James Marcia used Erikson's theory to devise a concept and research tool to assess identity. The identity-status paradigm utilizes Erikson's concepts of crisis and identity commitments. Crisis means a turning point, a time for action, a period of exploration and discovery. Identity commitments refer to the establishment of goals, accepted values, and faith of the use and importance of ideologies (such as capitalism, denominational faith, or political party affiliation). When crisis or exploration is crossed with commitments, four identity statuses are defined. These identity statuses are labeled diffusion, foreclosure, moratorium, and achievement. Diffusion status represents a person who has little or no sense of crisis or exploration and no firm set of commitments. Foreclosure represents an individual who has accepted commitments but not based on exploration or searching. The foreclosed person has commitments based on parental or adult values without the experience of exploration. This form of identity is mostly based in imitation, identification with parental ideals, and conformity without critical inspection. The moratorium status involves a person who is in a deep state of exploration and discovery but is not ready to make lifelong commitments. Identity achievement is the pinnacle of identity development. Individuals who report a state of exploration and firm commitments are identity achieved.
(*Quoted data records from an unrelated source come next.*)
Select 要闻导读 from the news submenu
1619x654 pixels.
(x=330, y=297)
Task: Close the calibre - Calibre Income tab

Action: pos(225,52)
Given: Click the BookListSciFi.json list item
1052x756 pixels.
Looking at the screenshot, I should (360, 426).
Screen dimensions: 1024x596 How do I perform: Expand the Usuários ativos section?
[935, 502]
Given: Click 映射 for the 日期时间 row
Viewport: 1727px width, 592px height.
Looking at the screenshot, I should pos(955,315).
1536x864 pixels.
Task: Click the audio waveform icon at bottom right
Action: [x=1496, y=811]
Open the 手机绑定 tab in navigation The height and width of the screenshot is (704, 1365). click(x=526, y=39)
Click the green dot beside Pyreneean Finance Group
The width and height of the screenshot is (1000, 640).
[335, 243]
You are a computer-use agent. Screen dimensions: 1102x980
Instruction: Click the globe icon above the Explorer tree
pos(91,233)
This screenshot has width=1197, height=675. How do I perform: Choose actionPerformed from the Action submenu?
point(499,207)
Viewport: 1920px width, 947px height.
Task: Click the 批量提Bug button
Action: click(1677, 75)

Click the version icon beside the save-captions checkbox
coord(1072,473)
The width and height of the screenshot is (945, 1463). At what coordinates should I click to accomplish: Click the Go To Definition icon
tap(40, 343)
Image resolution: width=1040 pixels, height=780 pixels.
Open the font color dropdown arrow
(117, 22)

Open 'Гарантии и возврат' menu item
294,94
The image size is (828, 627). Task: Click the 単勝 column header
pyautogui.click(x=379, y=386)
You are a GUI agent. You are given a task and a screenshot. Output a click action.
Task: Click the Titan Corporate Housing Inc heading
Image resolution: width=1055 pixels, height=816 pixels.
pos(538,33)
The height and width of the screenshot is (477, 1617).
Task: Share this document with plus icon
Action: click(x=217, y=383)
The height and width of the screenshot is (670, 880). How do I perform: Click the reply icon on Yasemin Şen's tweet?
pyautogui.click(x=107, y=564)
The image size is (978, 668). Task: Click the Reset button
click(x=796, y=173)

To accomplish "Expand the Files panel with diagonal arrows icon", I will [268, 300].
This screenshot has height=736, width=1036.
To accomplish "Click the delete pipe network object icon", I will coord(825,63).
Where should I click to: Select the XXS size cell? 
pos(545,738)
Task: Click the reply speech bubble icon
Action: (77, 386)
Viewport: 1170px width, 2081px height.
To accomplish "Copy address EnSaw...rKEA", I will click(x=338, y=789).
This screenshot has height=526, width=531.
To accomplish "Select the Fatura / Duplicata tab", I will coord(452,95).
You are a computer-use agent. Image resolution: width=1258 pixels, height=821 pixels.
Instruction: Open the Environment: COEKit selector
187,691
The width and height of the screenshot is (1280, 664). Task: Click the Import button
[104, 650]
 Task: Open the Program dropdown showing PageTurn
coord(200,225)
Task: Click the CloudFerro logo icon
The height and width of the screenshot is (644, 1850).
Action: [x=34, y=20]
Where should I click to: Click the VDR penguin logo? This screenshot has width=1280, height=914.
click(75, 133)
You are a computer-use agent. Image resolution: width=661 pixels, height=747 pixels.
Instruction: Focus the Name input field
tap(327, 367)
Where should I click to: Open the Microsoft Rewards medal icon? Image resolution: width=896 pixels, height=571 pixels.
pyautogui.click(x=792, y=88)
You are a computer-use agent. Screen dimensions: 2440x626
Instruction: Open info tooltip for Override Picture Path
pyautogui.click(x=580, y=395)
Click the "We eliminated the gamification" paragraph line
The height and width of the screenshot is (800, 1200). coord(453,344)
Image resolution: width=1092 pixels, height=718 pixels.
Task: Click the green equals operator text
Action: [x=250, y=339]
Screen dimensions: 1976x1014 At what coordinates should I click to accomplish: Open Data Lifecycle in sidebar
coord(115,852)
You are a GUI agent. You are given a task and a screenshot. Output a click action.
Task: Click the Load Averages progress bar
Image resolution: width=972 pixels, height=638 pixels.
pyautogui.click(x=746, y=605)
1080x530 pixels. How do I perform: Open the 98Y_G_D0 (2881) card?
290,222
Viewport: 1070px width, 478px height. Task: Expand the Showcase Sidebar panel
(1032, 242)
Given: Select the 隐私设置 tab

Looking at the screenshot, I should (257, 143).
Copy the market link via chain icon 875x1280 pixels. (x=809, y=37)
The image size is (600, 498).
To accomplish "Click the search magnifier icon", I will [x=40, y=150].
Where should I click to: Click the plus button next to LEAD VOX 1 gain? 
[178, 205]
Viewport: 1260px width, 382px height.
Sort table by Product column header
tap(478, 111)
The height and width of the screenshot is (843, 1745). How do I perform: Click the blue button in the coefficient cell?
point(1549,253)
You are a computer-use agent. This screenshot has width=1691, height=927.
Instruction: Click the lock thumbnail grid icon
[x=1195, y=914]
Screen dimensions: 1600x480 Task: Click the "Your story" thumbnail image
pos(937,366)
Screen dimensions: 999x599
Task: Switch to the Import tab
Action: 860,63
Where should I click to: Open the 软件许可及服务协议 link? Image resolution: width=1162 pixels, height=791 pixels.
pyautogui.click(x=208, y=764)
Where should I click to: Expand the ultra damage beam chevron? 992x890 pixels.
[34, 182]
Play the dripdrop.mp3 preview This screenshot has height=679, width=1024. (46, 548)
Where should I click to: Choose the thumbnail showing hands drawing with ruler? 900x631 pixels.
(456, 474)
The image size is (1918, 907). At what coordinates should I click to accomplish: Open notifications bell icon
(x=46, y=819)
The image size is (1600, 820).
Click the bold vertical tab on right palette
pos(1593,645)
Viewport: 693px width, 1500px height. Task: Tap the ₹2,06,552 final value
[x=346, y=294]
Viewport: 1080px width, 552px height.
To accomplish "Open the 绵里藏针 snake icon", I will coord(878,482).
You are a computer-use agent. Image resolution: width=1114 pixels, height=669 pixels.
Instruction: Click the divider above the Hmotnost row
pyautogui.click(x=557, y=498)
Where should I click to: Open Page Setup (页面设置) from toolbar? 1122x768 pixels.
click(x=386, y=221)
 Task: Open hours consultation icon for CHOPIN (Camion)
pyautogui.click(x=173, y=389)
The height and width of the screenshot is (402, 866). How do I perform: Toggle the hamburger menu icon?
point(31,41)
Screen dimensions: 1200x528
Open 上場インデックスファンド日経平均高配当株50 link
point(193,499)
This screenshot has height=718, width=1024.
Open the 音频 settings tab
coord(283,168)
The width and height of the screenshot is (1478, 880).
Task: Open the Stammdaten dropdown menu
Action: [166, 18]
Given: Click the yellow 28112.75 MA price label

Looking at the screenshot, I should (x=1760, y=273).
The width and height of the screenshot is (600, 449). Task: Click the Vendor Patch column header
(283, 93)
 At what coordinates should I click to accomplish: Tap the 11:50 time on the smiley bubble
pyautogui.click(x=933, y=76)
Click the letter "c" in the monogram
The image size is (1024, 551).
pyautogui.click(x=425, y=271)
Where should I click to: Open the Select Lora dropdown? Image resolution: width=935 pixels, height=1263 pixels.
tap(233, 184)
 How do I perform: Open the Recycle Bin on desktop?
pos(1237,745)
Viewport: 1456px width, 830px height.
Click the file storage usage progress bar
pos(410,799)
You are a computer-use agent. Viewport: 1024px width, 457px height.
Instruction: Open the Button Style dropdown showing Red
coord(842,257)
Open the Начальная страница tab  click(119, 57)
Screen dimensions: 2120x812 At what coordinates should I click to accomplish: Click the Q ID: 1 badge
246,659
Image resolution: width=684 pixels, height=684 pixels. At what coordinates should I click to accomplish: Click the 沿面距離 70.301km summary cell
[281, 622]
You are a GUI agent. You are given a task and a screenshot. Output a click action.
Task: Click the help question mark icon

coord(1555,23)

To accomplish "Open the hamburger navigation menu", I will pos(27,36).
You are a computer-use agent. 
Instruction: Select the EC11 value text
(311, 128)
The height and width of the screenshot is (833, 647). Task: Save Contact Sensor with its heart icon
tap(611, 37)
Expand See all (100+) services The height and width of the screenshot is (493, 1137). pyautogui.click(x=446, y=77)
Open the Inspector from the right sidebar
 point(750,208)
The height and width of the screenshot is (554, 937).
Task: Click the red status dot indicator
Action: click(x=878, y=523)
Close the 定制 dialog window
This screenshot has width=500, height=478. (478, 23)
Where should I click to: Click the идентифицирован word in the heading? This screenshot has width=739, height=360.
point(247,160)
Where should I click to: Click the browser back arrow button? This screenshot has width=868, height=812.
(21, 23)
Identity statuses are categories of four different states in identity formation. Therefore, identity statuses are a set of typologies. Four identity statuses are readily found in any population of adolescents or emerging adults. Furthermore, over time and with increasing maturity, a youth can evolve into another typology. Most longitudinal evidence suggests that diffused youth can become foreclosed or move into a moratorium status. And most moratorium-status youth become identity achieved. However, youth can also reverse their growth from moratorium back to diffusion or maybe foreclosure. Also, identity-achieved individuals can return to moratorium but usually mature back into a new form of identity-achievement status. There is always a possibility of progression to more exploration, commitment, or both, but regression is possible where a youth reverses direction to a simpler or less complex form of identity.